Richard Reeves is right about one thing: time is crucial to capitalism’s legitimacy. The premise and promise of capitalism are that the future will be better than the present. And “if capitalism loses its lease on the future, it is in trouble.”
The fact is, things are not getting better for the vast majority of American workers. They’re falling behind. For example, as is clear in the chart above, the labor share in the U.S. nonfarm business sector has fallen more than 13 percent since early 2001—and there’s no indication that trend will be reversed anytime in the foreseeable future.
Time is clearly running out on capitalism.
It’s not as though Americans are unaware of this and other related trends, such as the looming climate crisis.*
Back in 2014, most Americans (62 percent) said the economic system in the United States unfairly favored powerful interests; only about a third (34 percent) said it is generally fair to most Americans. According to the Pew Research Center, those percentages are almost the same today.**
Moreover, the public continues to say that “business corporations make too much profit.” Today, 56 percent of the public says corporations make too much profit; only 39 percent say “most corporation make a fair and reasonable amount of profit.” These views have held largely steady since 1994.

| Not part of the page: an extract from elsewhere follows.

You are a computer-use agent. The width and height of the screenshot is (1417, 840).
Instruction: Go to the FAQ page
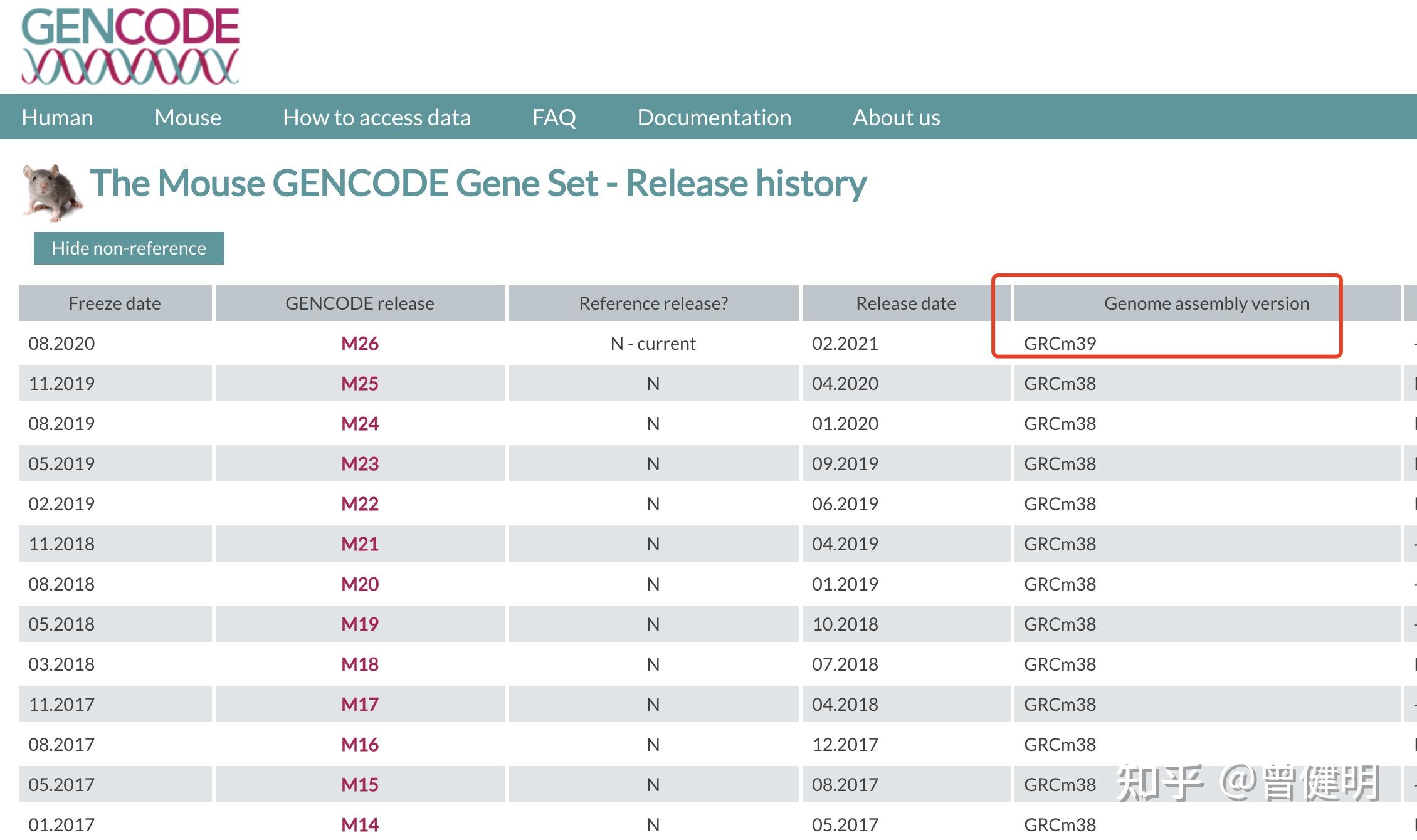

Americans hold similar views about the fairness of the Trump tax cuts (49 percent disapprove versus 36 percent who expressed approval) and the federal tax system (around 60 percent feel that some corporations and some wealthy people don’t pay their fair share).
Clearly, capitalism has lost a great deal of whatever legitimacy it once enjoyed in the minds of Americans.
Time may be running out for capitalism but time is still on our side. Because the same future orientation—the fact that “once the capitalism engine revved up, the future entered our collective imagination”—also includes the possibility that things can in fact be better in the future, even if making things better requires fundamental changes in the way the economy is organized.***
It is that relationship to time created by capitalism, according to which “each generation will rise on the shoulders of the one before,” that both leads to resentment about the unfulfilled promises of the existing economy and sparks the imagination of a radically different way of organizing economic and social life in the future.
*Reeves makes what can only be considered a risible argument on this score: “Blaming capitalism for climate change is like blaming distilleries for drunk driving.” The fact is, global warming is the result of the Capitalocene, in which the activities of corporations have made enormous profits both producing and using fossil fuels—and they haven’t been made to pay for the environmental costs, which they’ve managed to shift to the rest of society.
**The only notable change in the last five years is the fact that Republicans’ and Democrats’ attitudes about the fairness of the economic system have moved in opposite directions: in 2014, there was a 20 percentage-point gap between the shares of Republicans (51 percent) and Democrats (71 percent) who said the economy unfairly favors powerful interests; that gap is now 41 points (40 percent of Republicans versus 81 percent of Democrats). While about eight-in-ten Democrats and Democratic leaners say the economic system is unfair, a majority of Republicans and Republican leaners (56 percent) now say the economic system is generally fair to most Americans.
***The problem of time has long eluded mainstream, especially neoclassical, economists. For example, the only way they can envision a general equilibrium of markets is to suspend time, forbidding all trades unless and until there’s a price vector (announced by the mythical “auctioneer”) that brings all (actually, n-1) markets into equilibrium. Once time is introduced and trades take place without supply-demand equilibrium, all bets are off. Then, it’s likely the economy will not be in equilibrium, and may even move further away from equilibrium over time.